When Prime Minister Benjamin Netanyahu returned from his trip to Washington and Moscow, Israelis gave him a standing ovation: Not so much for the “Deal of the Century” cooked by President Trump, of which Israelis have mixed feelings, but for bringing with him Naama Issachar.
Issachar, a dual American-Israeli citizen, has been in prison in Russia since April when she was stopped at the airport for having 9.5 grams of marijuana in her luggage. Prime Minister Benjamin Netanyahu has been repeatedly pleading with his friend Vladimir Putin to release her, and finally succeeded.
At the same time, another Israeli, Nati Hadad, served his 18 months in jail in Thailand, for operating an illegal clinic. But then, much to the shock of everybody, a judge arbitrarily sentenced him to another four years. His mother Nurit was raising hell but unlike in the case of Yaffa Issachar, Naama’s mother, Netanyahu never approached the King of Thailand asking for the release of her son.

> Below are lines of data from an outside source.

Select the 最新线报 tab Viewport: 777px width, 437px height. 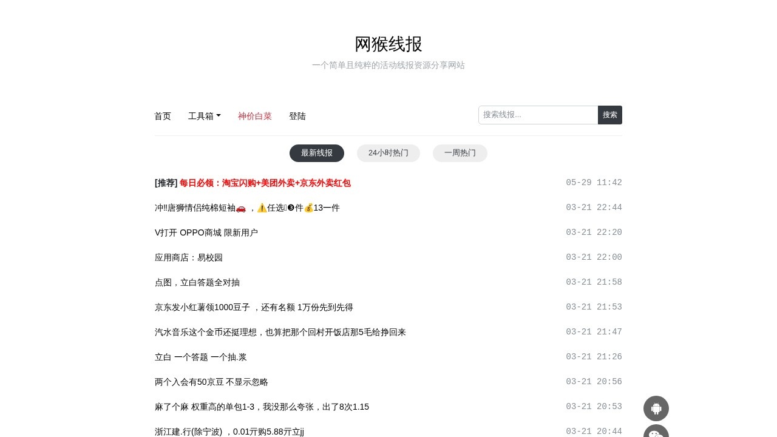coord(317,153)

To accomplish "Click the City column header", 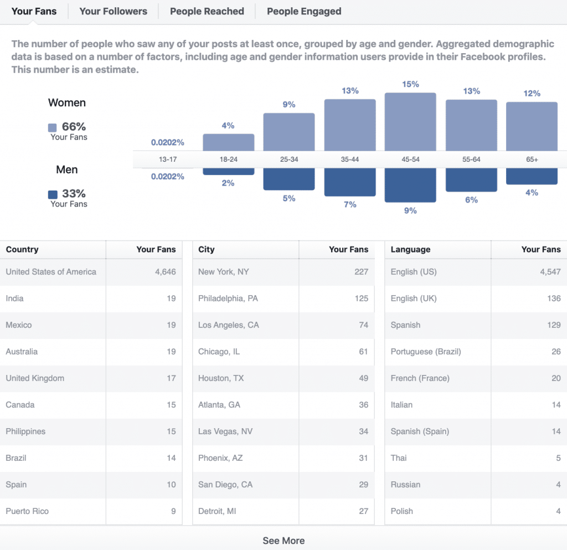I will tap(207, 250).
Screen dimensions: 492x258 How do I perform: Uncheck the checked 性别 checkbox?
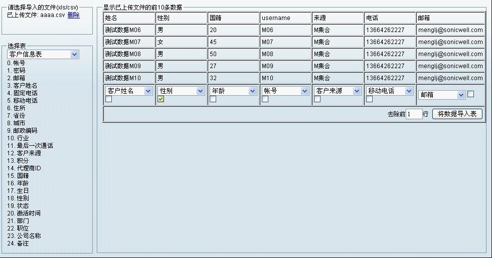tap(161, 99)
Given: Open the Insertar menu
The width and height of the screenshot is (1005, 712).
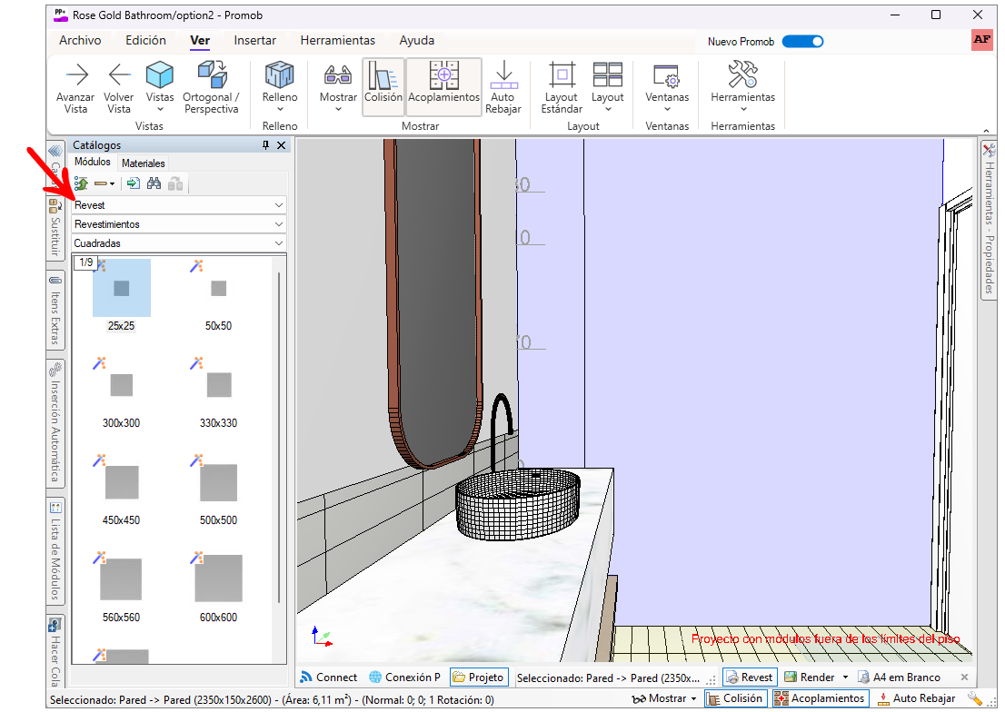Looking at the screenshot, I should [254, 41].
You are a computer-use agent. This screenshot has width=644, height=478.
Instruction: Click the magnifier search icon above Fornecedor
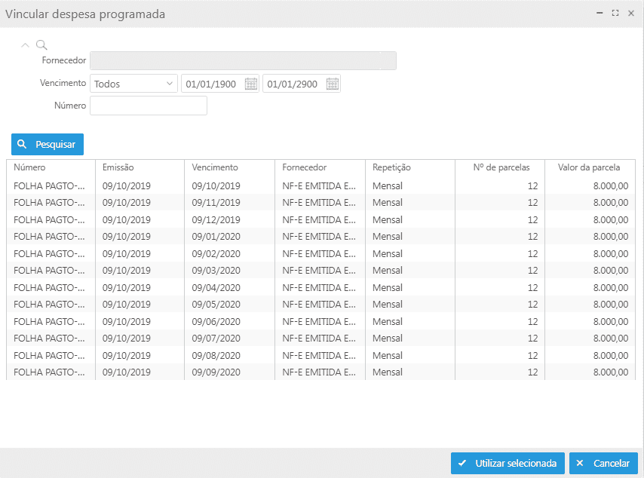click(41, 45)
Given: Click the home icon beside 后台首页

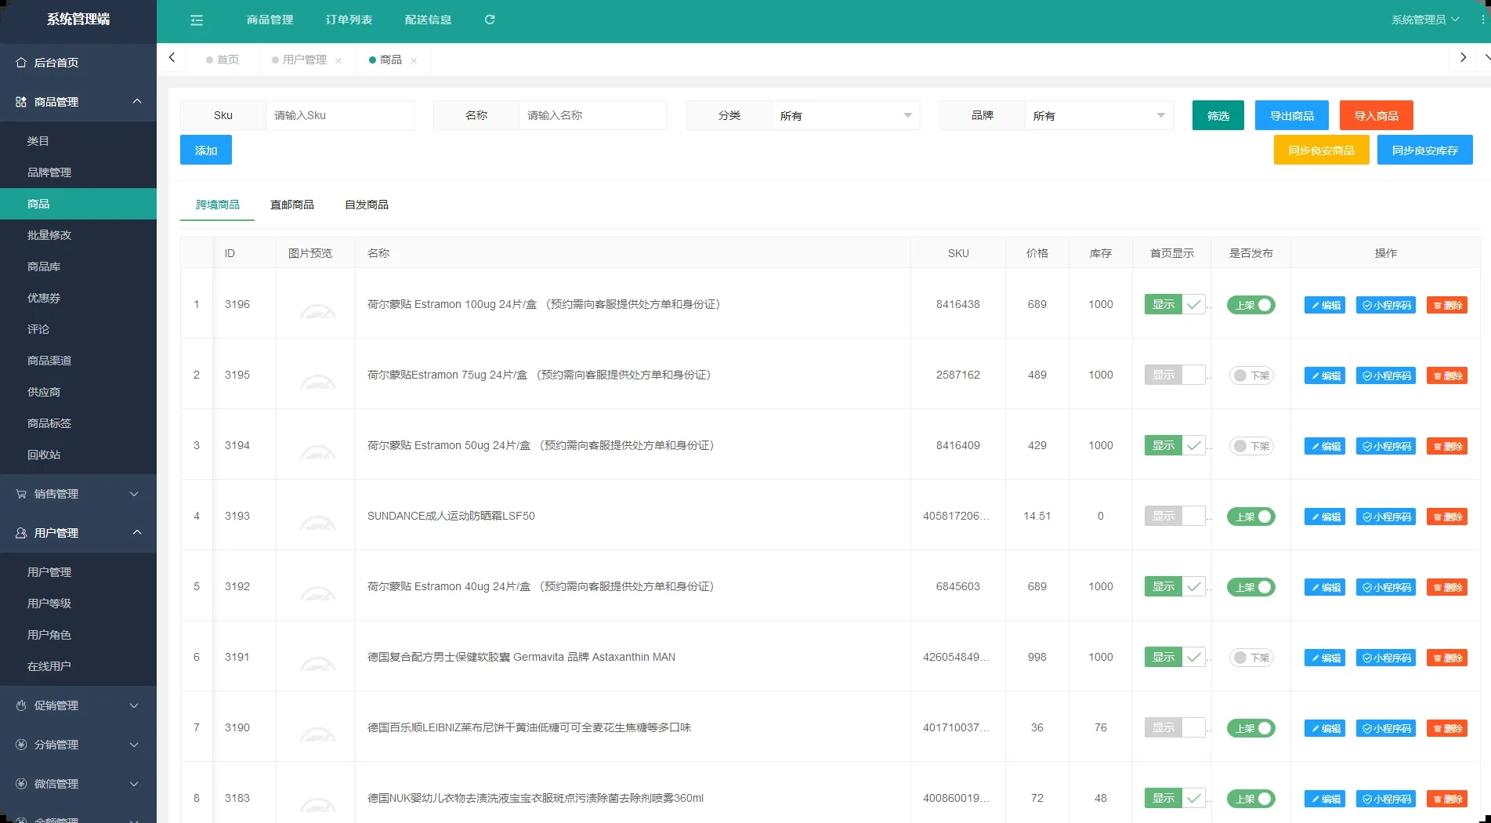Looking at the screenshot, I should 21,63.
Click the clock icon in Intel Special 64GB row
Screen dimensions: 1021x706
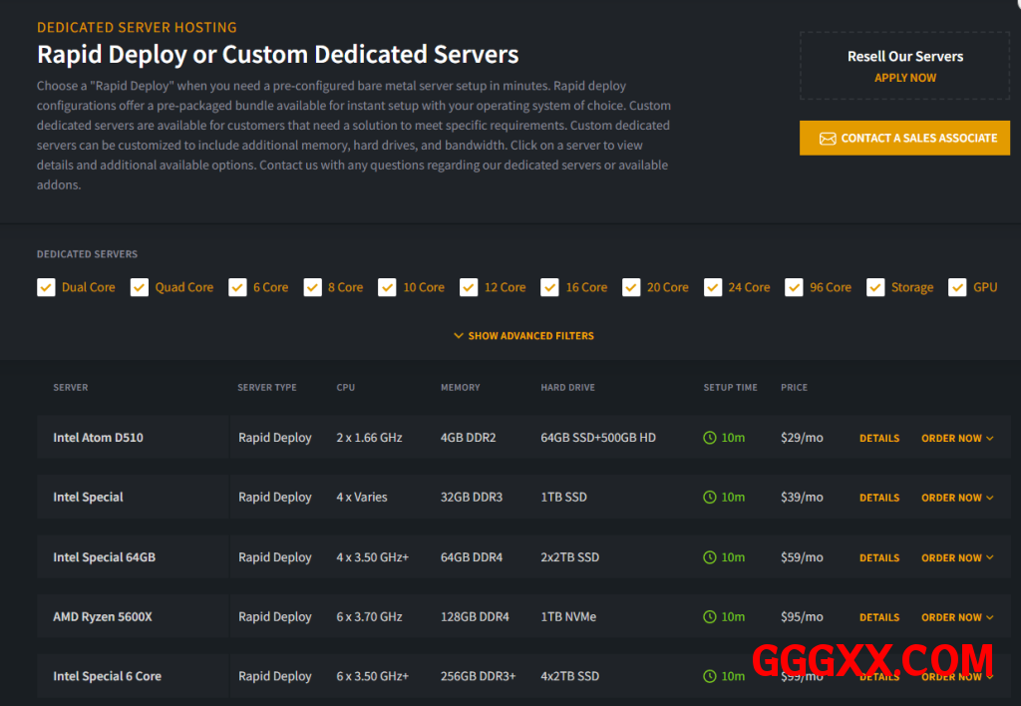[x=710, y=557]
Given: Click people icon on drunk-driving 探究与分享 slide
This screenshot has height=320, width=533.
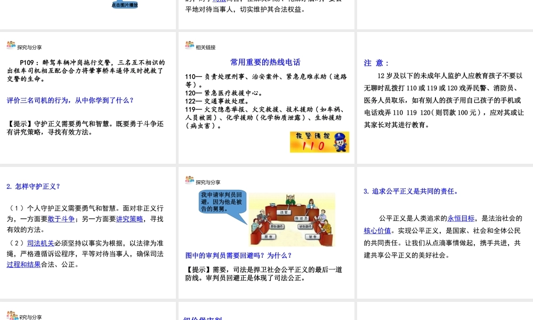Looking at the screenshot, I should point(11,45).
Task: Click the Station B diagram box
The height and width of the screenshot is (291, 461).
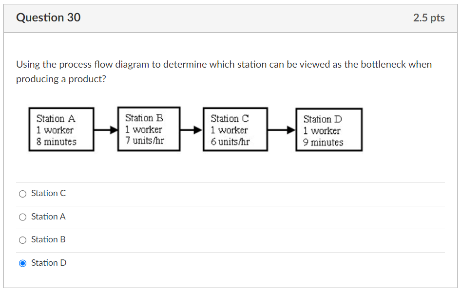Action: pos(149,129)
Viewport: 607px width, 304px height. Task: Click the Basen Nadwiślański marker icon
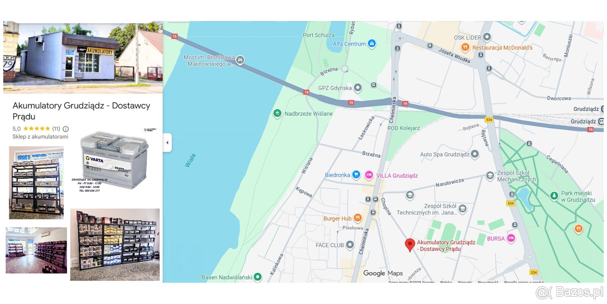pos(258,277)
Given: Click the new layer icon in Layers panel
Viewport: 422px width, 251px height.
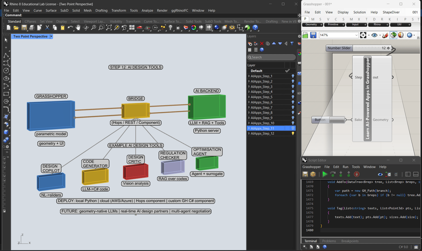Looking at the screenshot, I should point(250,44).
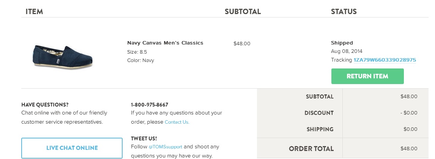Click the navy shoe product thumbnail
Image resolution: width=435 pixels, height=159 pixels.
[x=63, y=56]
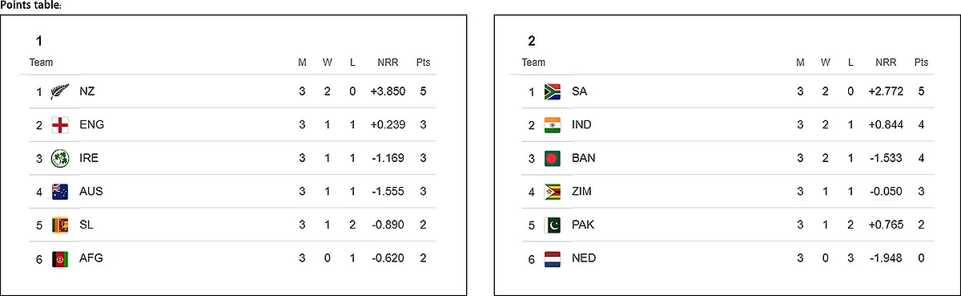Select the AFG team name
The height and width of the screenshot is (296, 961).
(x=91, y=258)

You don’t need to be an “anti-Bibi” fanatic to understand that Naama and Yaffa were lucky, because they presented Netanyahu with a dreamlike opportunity to show the Israelis, who are going to the ballots soon for the third time in a year, how great and irreplaceable he is. Instead of heading straight back home from Washington, then, he made a detour to Moscow, allegedly to brief Putin on Trump’s “Deal of the Century,” but actually for the invaluable photo-op with him bringing Naama home.
In the midst of the celebration here, I hate to spoil the party, but with all due respect, Naama Issachar is not Ida Nudel, the “guardian angel” of the refusenik movement, who had been freed from Soviet jail in 1987 after a struggle of sixteen years. Yet what worries me more is the question of the price we will pay for Naama’s release, because I don’t believe there is a free lunch when it comes to Putin. Perhaps relinquishing recently the ownership of the Alexander Courtyard in the Old City of Jerusalem after decades of dispute with the Russian Orthodox Church, is an advance payment.
“There is no greater commandment than the redemption of captives,” said the Rambam (Maimonides), and the Shulhan Arukh (Code of Jewish Law) states categorically: “Every moment that one delays in redeeming captives, where it is possible to be speedy, is like shedding blood.”
However, our sages were aware of the price Jews might be forced to pay for this Mitzva. The Mishna warns that “captives should not be redeemed for more than their value, to prevent abuses.” Indeed, in 1286, Rabbi Meir Ben Baruch, known as the MaHaRam of Rothenburg, was arrested by the German King Rudolph, imprisoned in the fortress of Ensisheim and held for ransom. A huge sum of 20,000 Marks was raised for his release, but Rabbi Meir forbade his followers to pay any ransom for him, in order not to create a precedent. He remained in prison until his death in 1293.
Unfortunately, when the Jews finally had a state of their own, they didn’t develop the kind of resilience the MaHaRam had commanded. Israeli soldier Gilad Shalit was released in 2011 from the hands of Hamas in exchange for more than 1000 Palestinian prisoners, some of them with Israeli blood on their hands. And who waited for the helicopter carrying Shalit back to Israel, with dozens of television crews around him? No other than Benjamin Netanyahu, who, in his book “Terrorism: How the West can Win” (1987) had emphatically opposed such move.
To Netanyahu’s credit, it was Yitzhak Rabin who had created the dangerous precedent, when in 1985, as Defense Minister, authorized the notorious “Jibril Deal” by which 1,150 security prisoners were released in return for three soldiers who had been taken captive in the First Lebanon War.
Having said all that, I’d rather have Bibi Netanyahu pay whatever price to Putin for the release of Naama, than having him pull a trick Frank Underwood had done in the fifth season of “House of Cards,” when he declared war on a terror organization to rig the coming elections.
Welcome home, Naama.
Uri Dromi was the spokesman of the Rabin and Peres governments, 1992-96.